Jordanian-Canadian architect and designer, Abeer Seikaly, has designed a new kind of shelter for refugees and the millions of people seeking shelter across the world.
The outer skin absorbs solar energy that is then converted into usable electricity, while the inner skin provides pockets for storage. A water tank on the top of the tent allows people to take quick showers; water rises to the storage tank via thermosiphoning and a drainage system ensures the tent doesn’t flood.
Thanks to the shelter’s woven fabric, it can expand into a private enclosure and contract ‘for mobility’. This structured material mirrors the ancient traditions of creating complex three-dimensional shapes from joined linear fibres. The pattern creates flexible envelopes that fold across a central axis and the hollow skin acts like a typical stud wall, allowing water and electricity to run through the hollow skin.
‘Refugees seeking shelter from disasters carry from their homes what they can and resettle in unknown lands, often starting with nothing but a tent to call home.’
Abeer Seikaly, designer
In her design brief for ‘Weaving a Home’, Abeer Seikaly says, ‘Human life throughout history has developed in alternating waves of migration and settlement. The movement of people across the earth led to the discovery of new territories as well as the creation of new communities among strangers forming towns, cities and nations. Navigating this duality between exploration and settlement, movement and stillness is a fundamental essence of what it means to be human.
‘In the aftermath of global wars and natural disasters, the world has witnessed the displacement of millions of people across continents. Refugees seeking shelter from disasters carry from their homes what they can and resettle in unknown lands, often starting with nothing but a tent to call home. “Weaving a home” reexamines the traditional architectural concept of tent shelters by creating a technical, structural fabric that expands to enclose and contracts for mobility while providing the comforts of contemporary life (heat, running water, electricity, storage, etc.).

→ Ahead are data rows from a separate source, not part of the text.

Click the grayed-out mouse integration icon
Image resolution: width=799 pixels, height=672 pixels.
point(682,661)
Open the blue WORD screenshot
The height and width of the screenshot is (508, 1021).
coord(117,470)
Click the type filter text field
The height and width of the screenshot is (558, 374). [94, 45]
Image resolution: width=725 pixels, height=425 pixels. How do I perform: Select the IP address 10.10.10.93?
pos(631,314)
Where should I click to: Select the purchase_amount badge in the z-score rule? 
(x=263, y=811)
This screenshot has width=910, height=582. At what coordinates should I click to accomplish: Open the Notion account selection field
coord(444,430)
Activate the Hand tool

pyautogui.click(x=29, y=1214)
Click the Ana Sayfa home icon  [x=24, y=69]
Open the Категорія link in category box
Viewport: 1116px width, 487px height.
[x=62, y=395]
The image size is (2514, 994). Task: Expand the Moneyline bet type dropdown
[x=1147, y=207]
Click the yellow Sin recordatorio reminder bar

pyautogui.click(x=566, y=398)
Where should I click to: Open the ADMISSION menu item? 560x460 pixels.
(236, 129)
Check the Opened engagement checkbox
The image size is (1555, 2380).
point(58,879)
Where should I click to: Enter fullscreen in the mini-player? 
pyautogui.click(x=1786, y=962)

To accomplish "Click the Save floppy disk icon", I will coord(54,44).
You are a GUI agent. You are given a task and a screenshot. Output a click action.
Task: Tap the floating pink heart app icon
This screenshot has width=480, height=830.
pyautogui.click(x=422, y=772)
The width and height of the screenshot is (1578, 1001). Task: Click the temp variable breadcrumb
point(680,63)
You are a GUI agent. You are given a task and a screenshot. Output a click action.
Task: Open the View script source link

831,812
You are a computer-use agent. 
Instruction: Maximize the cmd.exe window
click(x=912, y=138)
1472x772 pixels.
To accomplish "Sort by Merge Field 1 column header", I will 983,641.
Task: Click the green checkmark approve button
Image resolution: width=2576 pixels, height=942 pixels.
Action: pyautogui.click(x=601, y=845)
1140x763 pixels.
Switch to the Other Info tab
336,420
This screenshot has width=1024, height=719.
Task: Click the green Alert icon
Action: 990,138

‘Design is supposed to give form to a gap in people’s needs. This lightweight, mobile, structural fabric could potentially close the gap between need and desire as people metaphorically weave their lives back together, physically weaving their built environment into a place both new and familiar, transient and rooted, private and connected. In this space, the refugees find a place to pause from their turbulent worlds, a place to weave the tapestry of their new lives. They weave their shelter into home.’